We are living in a terrifying sci-fi universe, says new museum exhibit

Sci-fi is the domain of Dune debates and fantasizing about the civil rights of autonomous robots, right? It’s cool and important stuff, but often studious, and not something you’d expect to find at an art gallery. 



But the Science Fiction: New Death exhibit, currently showing now through June 22 at the University of Liverpool, features all kinds of art that’s inspired by sci-fi, such as creepy AI-controlled robots that peep at you through holes in sheetrock. 



The motivation for the show was to point out how older visions of the future (via tech-y oracles like Orwell and Gibson) didn’t pan out. As the show’s curator Mike Stubbs told me, “Watching my daughter fall asleep mid Snapchat, while feeling trapped in a new form of on-line-over-work-social-media-overload, it feels more akin to a dystopian present reminiscent of JG Ballard." 

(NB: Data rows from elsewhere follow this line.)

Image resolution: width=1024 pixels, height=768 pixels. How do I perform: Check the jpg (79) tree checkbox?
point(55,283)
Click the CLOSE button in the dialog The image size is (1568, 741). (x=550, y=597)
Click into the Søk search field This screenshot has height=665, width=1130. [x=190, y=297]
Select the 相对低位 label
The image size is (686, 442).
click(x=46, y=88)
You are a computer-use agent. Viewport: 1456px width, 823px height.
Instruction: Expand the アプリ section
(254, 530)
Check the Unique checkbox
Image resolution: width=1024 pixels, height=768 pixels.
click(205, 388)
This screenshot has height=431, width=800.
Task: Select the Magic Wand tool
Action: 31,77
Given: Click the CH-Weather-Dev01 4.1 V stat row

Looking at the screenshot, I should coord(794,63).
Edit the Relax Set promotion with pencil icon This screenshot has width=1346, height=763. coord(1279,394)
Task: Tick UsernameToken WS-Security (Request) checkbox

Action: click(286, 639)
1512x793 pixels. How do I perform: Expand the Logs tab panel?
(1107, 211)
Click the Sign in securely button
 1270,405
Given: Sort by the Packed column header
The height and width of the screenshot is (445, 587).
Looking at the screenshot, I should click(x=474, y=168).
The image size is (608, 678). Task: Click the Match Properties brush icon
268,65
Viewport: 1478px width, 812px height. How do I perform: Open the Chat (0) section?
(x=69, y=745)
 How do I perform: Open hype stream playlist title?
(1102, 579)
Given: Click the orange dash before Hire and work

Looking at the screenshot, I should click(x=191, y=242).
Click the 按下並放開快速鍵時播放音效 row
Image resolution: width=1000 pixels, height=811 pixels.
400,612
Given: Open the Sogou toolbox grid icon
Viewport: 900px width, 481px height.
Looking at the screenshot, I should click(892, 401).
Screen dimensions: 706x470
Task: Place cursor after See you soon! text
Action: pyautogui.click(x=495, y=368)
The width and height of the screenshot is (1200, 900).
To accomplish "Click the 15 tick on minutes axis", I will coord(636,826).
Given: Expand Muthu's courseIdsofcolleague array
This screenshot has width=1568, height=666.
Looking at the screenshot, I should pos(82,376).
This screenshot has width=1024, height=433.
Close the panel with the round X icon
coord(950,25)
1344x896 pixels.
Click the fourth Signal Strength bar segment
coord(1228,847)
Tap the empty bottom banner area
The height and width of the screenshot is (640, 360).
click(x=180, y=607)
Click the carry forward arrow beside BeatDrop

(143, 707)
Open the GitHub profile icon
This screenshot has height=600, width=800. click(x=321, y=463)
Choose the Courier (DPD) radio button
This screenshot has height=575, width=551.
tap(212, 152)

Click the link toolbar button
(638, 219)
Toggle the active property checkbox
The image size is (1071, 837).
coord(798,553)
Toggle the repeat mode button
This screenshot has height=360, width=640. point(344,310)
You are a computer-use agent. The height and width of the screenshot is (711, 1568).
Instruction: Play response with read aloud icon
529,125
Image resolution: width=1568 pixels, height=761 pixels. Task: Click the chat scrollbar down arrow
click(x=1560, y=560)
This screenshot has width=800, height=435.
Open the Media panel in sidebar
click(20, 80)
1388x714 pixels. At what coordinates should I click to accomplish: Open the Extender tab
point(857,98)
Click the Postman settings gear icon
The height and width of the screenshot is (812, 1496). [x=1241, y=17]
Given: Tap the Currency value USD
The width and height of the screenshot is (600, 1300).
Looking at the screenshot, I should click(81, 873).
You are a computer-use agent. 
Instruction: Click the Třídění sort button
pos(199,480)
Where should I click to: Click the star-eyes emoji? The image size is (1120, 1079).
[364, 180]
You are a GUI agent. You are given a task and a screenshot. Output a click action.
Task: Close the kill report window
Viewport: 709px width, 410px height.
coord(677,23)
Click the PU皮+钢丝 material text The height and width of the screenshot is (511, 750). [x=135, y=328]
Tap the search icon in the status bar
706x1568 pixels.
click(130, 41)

The emphasis on present-day dystopia is easy to see. For instance, Zack Blas’s blob-like masks, called Facial Weaponization Suite, look like a David Cronenberg prop, but are crafted from biometric data of queer men, a protest of studies that use facial recognition to determine sexual orientation. According to Stubbs, it addresses surveillance culture through disturbing speculations and strategies to overcome it. “These are hyper-real renditions of our current state, or our state next week,” he said.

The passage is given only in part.